04
November

Medvedev’s Time

International Herald Tribune

“What time is it?” asked Ksenia.

“My cellphone says it’s 9 a.m., and the wall clock says it’s 10. Can anybody tell me what time it really is?” This, from Alexander.

And from Alexei, in London: “Dear Moscow colleagues, please bear in mind that I am now four hours behind you, not three.” And in case that wasn’t clear enough: “That means when it’s 11 in Moscow, it’s still 7 in the morning where I am!”

On Sunday, October 30, Russian speakers the world over were preoccupied with the most quotidian of questions.

Another two dozen comments on the topic of time rounded out my Facebook page that Sunday — the first day in 30 years that Russia did not turn its clocks back in the autumn. Now Russia will be frozen indefinitely in daylight savings time.
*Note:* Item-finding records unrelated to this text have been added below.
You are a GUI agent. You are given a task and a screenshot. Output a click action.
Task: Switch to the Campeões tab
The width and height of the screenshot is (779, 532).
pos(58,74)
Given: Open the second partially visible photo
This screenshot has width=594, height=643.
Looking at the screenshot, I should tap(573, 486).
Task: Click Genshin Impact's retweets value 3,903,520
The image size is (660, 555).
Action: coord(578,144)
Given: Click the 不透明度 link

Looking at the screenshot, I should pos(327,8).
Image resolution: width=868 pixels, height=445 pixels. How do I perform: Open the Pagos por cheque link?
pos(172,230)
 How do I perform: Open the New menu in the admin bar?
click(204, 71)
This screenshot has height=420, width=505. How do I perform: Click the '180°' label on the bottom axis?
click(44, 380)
In winter, the sun will rise long after most people have arrived at work or school.

And making one’s way in the dark every frigid morning will likely be the enduring legacy of Dmitri Medvedev’s four-year term as president.
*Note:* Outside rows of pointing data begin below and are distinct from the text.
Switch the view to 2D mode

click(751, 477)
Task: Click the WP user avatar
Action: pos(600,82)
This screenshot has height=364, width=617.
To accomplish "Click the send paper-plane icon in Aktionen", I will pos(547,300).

When Vladimir Putin’s handpicked successor took office in May 2008, he seemed full of good, even grand, intentions. He planned to fight corruption. He promised to reform the country’s ineffective and often brutal law enforcement services. He said he would draw human rights groups and other noncommercial organizations into the governing process. He claimed he would find ways for the Russian state finally to acknowledge the crimes of Stalinism and honor its victims. He also mentioned wanting to do something about the fact that Russia spans 11 time zones — the only issue he planned to tackle about which no one but the new president seemed at all concerned.
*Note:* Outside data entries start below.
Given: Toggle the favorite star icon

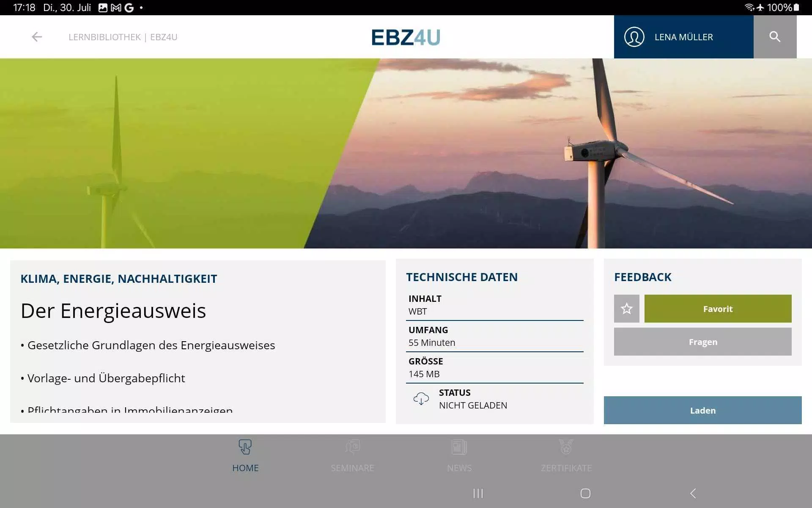Looking at the screenshot, I should pos(626,309).
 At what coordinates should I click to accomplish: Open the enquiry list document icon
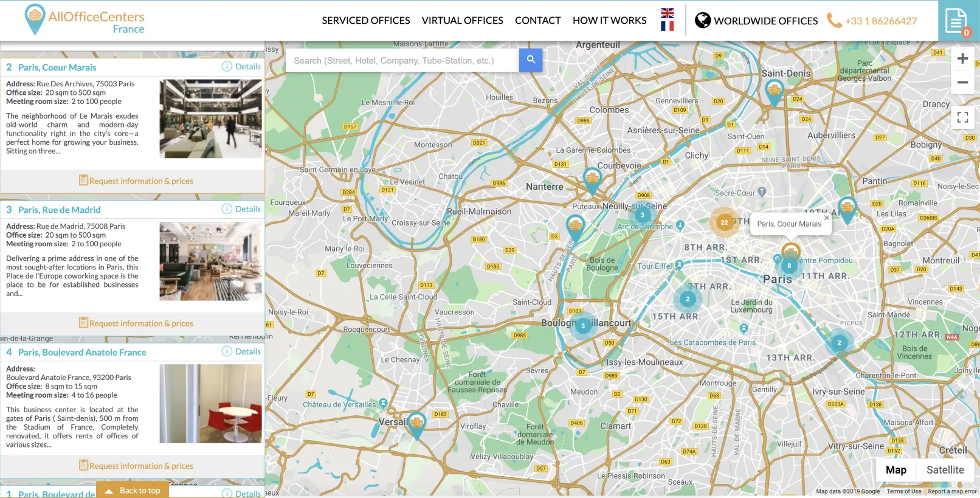click(956, 21)
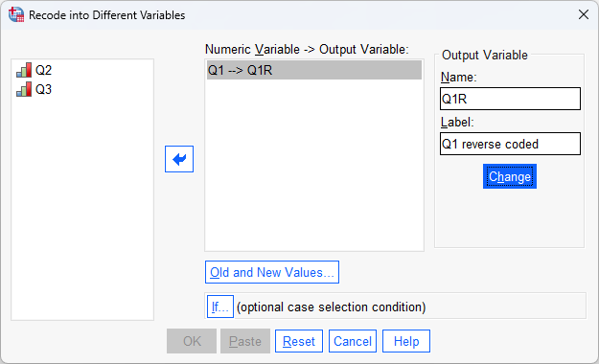Click into the Name field containing Q1R
The width and height of the screenshot is (599, 364).
tap(511, 99)
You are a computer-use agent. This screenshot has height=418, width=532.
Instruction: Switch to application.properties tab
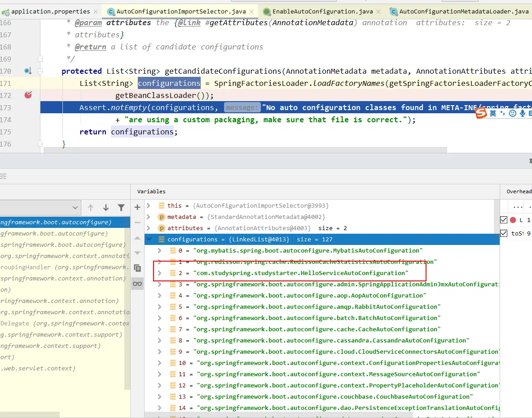50,12

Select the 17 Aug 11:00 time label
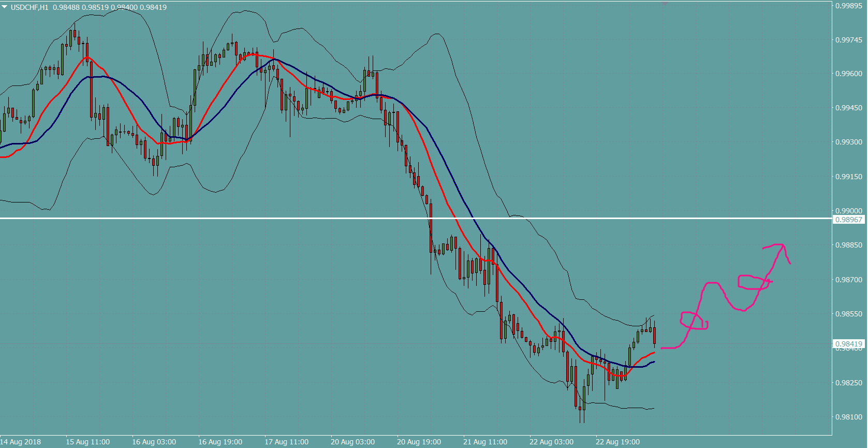click(286, 442)
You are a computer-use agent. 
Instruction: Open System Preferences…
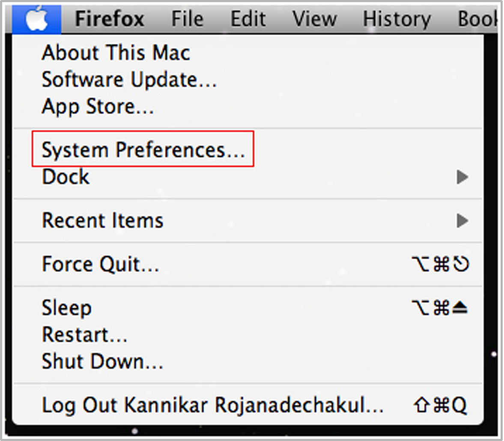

The fight against corruption did not get very far. Between 2007 and 2010 (the last year for which figures are available), Russia dropped from 143rd to 154th place in Transparency International’s annual Corruption Perceptions Index — out of a possible 178. Of the many outrageous stories of Russian corruption, the most heartbreaking happened on Medvedev’s watch. A young accountant named Sergei Magnitsky uncovered an embezzlement scheme in which tax officials and police officers swindled the Russian treasury out of $230 million in taxes. Apparently in retaliation for this, Magnitsky was arrested and held in conditions best described as torture, until he died in prison in November 2009, at the age of 37. Medvedev promised to identify those responsible for Magnitsky’s death and have them punished. Two years later, this still has not happened, and the accountant’s executioners continue to serve in law enforcement. The only thing that has changed is a name: what used to be known as the militia is now the police.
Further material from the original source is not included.